九州新幹線は,2026(令和8)年9月18日(金)の始発列車から運行を再開する予定.詳細なダイヤは8月31日(月)に発表され,9月18日(金)以降のきっぷは9月1日(火)の12時から発売される.
博多—熊本間は災害前から時刻の変更はないが,熊本—鹿児島中央間では新水俣駅付近での徐行運転を実施するため,下り列車は鹿児島中央駅への到着が最大8分程度繰り下げ,上り列車は鹿児島中央駅の発車を最大9分程度繰り上げて運行する.また,鹿児島中央駅と本州方面を直通する列車は災害前と比較して約9割の本数となる.
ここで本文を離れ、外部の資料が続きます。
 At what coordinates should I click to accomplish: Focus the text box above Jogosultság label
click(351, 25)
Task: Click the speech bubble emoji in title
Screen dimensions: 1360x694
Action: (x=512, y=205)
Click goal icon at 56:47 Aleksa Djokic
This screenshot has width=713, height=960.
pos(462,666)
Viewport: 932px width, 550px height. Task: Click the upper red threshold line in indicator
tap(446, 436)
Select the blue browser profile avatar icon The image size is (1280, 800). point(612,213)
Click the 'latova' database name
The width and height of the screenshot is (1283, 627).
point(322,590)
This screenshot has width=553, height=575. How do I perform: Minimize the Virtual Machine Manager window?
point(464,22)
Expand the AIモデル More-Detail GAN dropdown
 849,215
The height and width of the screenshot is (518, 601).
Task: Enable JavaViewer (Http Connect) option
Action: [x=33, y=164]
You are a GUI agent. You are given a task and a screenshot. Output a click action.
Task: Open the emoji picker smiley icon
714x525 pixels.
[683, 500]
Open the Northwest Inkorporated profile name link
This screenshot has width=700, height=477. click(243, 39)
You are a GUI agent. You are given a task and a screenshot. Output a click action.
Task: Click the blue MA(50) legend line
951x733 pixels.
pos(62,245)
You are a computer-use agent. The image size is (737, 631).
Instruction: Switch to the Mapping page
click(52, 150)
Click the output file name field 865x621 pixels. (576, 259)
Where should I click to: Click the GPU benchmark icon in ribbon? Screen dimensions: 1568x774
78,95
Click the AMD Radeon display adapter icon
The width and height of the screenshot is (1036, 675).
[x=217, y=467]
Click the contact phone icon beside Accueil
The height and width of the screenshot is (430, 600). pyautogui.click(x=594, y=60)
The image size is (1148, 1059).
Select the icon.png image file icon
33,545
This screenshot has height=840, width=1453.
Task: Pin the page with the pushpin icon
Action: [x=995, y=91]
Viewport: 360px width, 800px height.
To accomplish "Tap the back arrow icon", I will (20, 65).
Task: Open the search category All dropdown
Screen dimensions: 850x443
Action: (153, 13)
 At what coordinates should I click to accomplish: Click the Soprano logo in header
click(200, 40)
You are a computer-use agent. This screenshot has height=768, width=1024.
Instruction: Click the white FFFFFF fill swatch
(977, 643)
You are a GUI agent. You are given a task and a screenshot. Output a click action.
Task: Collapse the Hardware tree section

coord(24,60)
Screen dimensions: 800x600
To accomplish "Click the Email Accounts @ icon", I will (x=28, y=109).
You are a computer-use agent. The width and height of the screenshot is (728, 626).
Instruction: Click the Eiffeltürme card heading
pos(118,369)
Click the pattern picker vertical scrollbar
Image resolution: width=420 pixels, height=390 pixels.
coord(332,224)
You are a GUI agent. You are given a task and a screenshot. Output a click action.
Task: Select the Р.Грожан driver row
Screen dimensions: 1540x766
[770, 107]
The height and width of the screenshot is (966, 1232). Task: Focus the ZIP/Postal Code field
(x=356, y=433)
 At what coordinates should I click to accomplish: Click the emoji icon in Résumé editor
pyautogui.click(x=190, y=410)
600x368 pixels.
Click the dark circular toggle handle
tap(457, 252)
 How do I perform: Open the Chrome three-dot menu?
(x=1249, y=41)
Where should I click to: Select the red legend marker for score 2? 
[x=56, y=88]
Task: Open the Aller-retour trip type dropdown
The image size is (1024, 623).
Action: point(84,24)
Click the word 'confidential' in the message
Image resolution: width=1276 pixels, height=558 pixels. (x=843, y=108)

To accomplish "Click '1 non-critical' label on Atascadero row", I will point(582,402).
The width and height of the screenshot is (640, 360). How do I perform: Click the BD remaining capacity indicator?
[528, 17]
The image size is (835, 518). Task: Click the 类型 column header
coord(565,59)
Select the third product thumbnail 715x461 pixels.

九州新幹線のおもな被害状況は,高架橋の橋脚や支承部など土木関係の損傷が約600ヵ所(うち運転支障40ヵ所),レール歪みや軌道沈下など線路関係が約300ヵ所,き電線引出線断線など電力関係が約100ヵ所,建築関係では柱脚5ヵ所,天井化粧材14ヵ所などとなっている.
8月27日(木)時点の復旧進ちょく率は,土木関係が約40%,線路関係が約60%,電力関係が40%,建築関係が約60%となっている.
▲水無川橋梁の復旧計画イメージ
日奈久断層と交差する水無川橋梁では,断層付近の橋脚の移動や沈下が発生しており,8月27日(木)時点では仮柱設置工事が行なわれている.今後,9月2日(水)ごろまでに仮受・仮柱を設置し,6日(日)ごろまでに橋桁と橋脚の切り離しを行なうとともに,5日(土)から6日(日)にかけて橋桁のジャッキアップと据え直しを実施する.
その後,9月15日(火)までに橋桁部の軌道補修や架線点検・修繕を行ない,9月16日(水)に線路確認,9月17日(木)に速度向上試験を実施した上で,9月18日(金)に運行を再開する計画である.
再開時点では,第1島田高架橋と水無川橋梁を含む新八代駅付近の一部区間を徐行運転とし,のちに本復旧へ移行する.新八代駅では被害が確認されたホーム屋根の柱脚について,測量や構造プレート製作を経て,8月23日(日)に柱脚固定を完了しており,9月15日(火)までを目標に足場設置からのパネル撤去とブレース修繕を進める.
写真:JR九州821系 編集部撮影 南福岡車両区竹下車両派出にて 2018-10-5(取材協力:JR九州)
鹿児島本線の宇土—八代間のおもな被害については,土木分野では橋りょう変状29ヵ所,乗降場変状7駅,線路分野では軌道変状約10km・約100ヵ所,電力分野では電柱損傷27本,架線金具損傷300ヵ所以上,建築分野では駅内外装損傷2駅となっている.
▲損傷レール交換(鹿児島本線 松橋—小川間)
8月27日(木)時点の復旧進ちょく率は,土木分野が約40%,線路分野が約25%,電力分野が約10%,建築分野が約20%となっている.
今後は10月中旬頃の再開に向け,電柱建植や架線金具取替,架線調整,橋りょう・駅舎の修繕を進め,最終段階としてレール研磨や試運転などの安全確認を実施する.